= Dense graph =

Graph with almost the max amount of edges

For the family of bipartite graphs K_{m,n} where m = n, the density of the graphs approaches 1/2 as the number of vertices approaches infinity, and so the family is not sparse.

In mathematics, a dense graph is a graph in which the number of edges is close to the maximal number of edges (where every pair of vertices is connected by one edge). The opposite, a graph with only a few edges, is a sparse graph. The distinction of what constitutes a dense or sparse graph is ill-defined, and is often represented by 'roughly equal to' statements. Due to this, the way that density is defined often depends on the context of the problem.

== Graph density ==
Consider a simple graph $(V, E)$ where $V$ is the set of vertices and $E$ is the set of edges. We write $|V|$ to denote the number of vertices, and $|E|$ to denote the number of edges. The graph density of the simple graph $(V, E)$ is defined to be the ratio of the number of edges |E| with respect to the maximum possible edges.

For undirected simple graphs, the graph density is:
$D = \frac{|E|}{\binom {|V|}{2}} = \frac{2|E|}{|V|(|V|-1)}$
For directed, simple graphs, the maximum possible edges is twice that of undirected graphs (as there are two directions to an edge) so the density is:
$D = \frac{|E|}{2{\binom {|V|}{2}}} = \frac{|E|}{|V|(|V|-1)}$
The maximum number of edges for an undirected graph is ${\binom {|V|}{2}} = \frac{|V|(|V|-1)}2$, so the maximal density is 1 (for complete graphs) and the minimal density is 0.

For families of graphs of increasing size, one often calls them sparse if $D \rightarrow 0$ as $|V| \rightarrow \infty$. Sometimes, in computer science, a more restrictive definition of sparse is used like $|E| = O(|V| \log |V|)$ or even $|E| = O(|V|)$.
In this same context, a dense graph may be defined as any graph where |E| is "close" to $|V|^2$.

==Upper density==
Upper density is an extension of the concept of graph density defined above from finite graphs to infinite graphs. Intuitively, an infinite graph has arbitrarily large finite subgraphs with any density less than its upper density, and does not have arbitrarily large finite subgraphs with density greater than its upper density. Formally, the upper density of a graph G is the infimum of the values α such that the finite subgraphs of G with density α have a bounded number of vertices. It can be shown using the Erdős–Stone theorem that the upper density can only be 1 or one of the superparticular ratios 0, 1/2, 2/3, 3/4, 4/5, … n/n + 1

==Sparse and tight graphs==
Lee & Streinu (2008) and Streinu & Theran (2009) define a graph as being (k, l)-sparse if every nonempty subgraph with n vertices has at most kn − l edges, and (k, l)-tight if it is (k, l)-sparse and has exactly kn − l edges. Thus trees are exactly the (1,1)-tight graphs, forests are exactly the (1,1)-sparse graphs, and graphs with arboricity k are exactly the (k,k)-sparse graphs. Pseudoforests are exactly the (1,0)-sparse graphs, and the Laman graphs arising in rigidity theory are exactly the (2,3)-tight graphs.

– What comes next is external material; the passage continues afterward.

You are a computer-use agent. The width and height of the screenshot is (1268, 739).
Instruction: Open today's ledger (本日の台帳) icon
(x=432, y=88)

Other graph families not characterized by their sparsity can also be described in this way. For instance the facts that any planar graph with n vertices has at most 3n – 6 edges (except for graphs with fewer than 3 vertices), and that any subgraph of a planar graph is planar, together imply that the planar graphs are (3,6)-sparse. However, not every (3,6)-sparse graph is planar. Similarly, outerplanar graphs are (2,3)-sparse and planar bipartite graphs are (2,4)-sparse.

Streinu and Theran show that testing (k,l)-sparsity may be performed in polynomial time when k and l are integers and 0 ≤ l < 2k.

For a graph family, the existence of k and l such that the graphs in the family are all (k,l)-sparse is equivalent to the graphs in the family having bounded degeneracy or having bounded arboricity. More precisely, it follows from a result of Nash-Williams (1964) that the graphs of arboricity at most a are exactly the (a,a)-sparse graphs. Similarly, the graphs of degeneracy at most d are $\left( d, \binom{d+1}{2} \right)$-sparse graphs.

==Sparse and dense classes of graphs==
Nešetřil & Ossona de Mendez (2010) considered that the sparsity/density dichotomy makes it necessary to consider infinite graph classes instead of single graph instances. They defined somewhere dense graph classes as those classes of graphs for which there exists a threshold t such that every complete graph appears as a t-subdivision in a subgraph of a graph in the class. To the contrary, if such a threshold does not exist, the class is nowhere dense.

The classes of graphs with bounded degeneracy and of nowhere dense graphs are both included in the biclique-free graphs, graph families that exclude some complete bipartite graph as a subgraph.